Darius Clark

No. 47
- Position: Safety

Personal information
- Born: April 13, 1977 (age 49) Tampa, Florida, U.S.
- Listed height: 5 ft 10 in (1.78 m)
- Listed weight: 210 lb (95 kg)

Career information
- High school: Hillsborough (Tampa)
- College: Duke (1996–1999)
- NFL draft: 2000: undrafted

Career history
- Denver Broncos (2000–2002);

Career NFL statistics
- Games played: 7
- Tackles: 3
- Stats at Pro Football Reference

= Darius Clark (American football) =

American football player (born 1977)

Darius Clark (born April 13, 1977) is an American former professional football safety who played in the National Football League (NFL) for the Denver Broncos. He played college football for the Duke Blue Devils.

== Early life ==
Clark was born on April 13, 1977, in Tampa, Florida.
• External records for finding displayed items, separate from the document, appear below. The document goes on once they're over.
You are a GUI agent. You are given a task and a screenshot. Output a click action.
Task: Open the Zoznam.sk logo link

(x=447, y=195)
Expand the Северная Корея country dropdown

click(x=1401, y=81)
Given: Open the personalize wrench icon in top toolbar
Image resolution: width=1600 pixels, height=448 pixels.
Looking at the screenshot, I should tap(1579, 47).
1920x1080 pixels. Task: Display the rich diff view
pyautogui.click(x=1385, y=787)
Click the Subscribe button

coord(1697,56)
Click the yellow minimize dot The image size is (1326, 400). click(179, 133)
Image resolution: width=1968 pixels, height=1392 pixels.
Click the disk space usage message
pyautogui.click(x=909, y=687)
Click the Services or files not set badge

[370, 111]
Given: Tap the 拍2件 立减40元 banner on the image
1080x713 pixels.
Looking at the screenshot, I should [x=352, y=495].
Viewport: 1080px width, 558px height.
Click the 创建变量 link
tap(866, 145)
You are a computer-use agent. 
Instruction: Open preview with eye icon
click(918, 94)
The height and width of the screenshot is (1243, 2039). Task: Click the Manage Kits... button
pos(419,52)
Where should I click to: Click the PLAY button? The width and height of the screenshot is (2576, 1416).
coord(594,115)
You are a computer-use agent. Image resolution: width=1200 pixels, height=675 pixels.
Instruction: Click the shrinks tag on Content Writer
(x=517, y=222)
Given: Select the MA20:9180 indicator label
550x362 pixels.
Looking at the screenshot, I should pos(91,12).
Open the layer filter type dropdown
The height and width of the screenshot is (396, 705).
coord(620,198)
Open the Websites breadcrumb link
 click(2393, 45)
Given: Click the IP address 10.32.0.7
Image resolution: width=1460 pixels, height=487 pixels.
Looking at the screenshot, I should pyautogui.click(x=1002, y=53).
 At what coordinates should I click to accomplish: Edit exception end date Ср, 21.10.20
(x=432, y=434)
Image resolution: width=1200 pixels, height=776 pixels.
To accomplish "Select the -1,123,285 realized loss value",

He attended Hillsborough High School in Tampa. Clark played at defensive back, wide receiver and kicker. He was a first-team All-State and All-Conference recipient.

==College career==
Clark played college football for the Duke Blue Devils from 1996 to 1999 and was a four-year letterman. He had eight interceptions for 110 yards.

==Professional career==
After going undrafted in the 2000 NFL draft, Clark signed with the Denver Broncos as an undrafted free agent. On August 27, he was released and signed to the practice squad the following day. On December 21, Clark was signed to the active roster but did not play in a game.

On September 2, 2001, Clark was released by the team and signed to the practice squad on September 4. On October 23, he was signed to the active roster and made his debut on October 28. Clark played in seven games and made three tackles before he tore his ACL in his left knee, ending his season. On August 26, 2002, he was released by the team.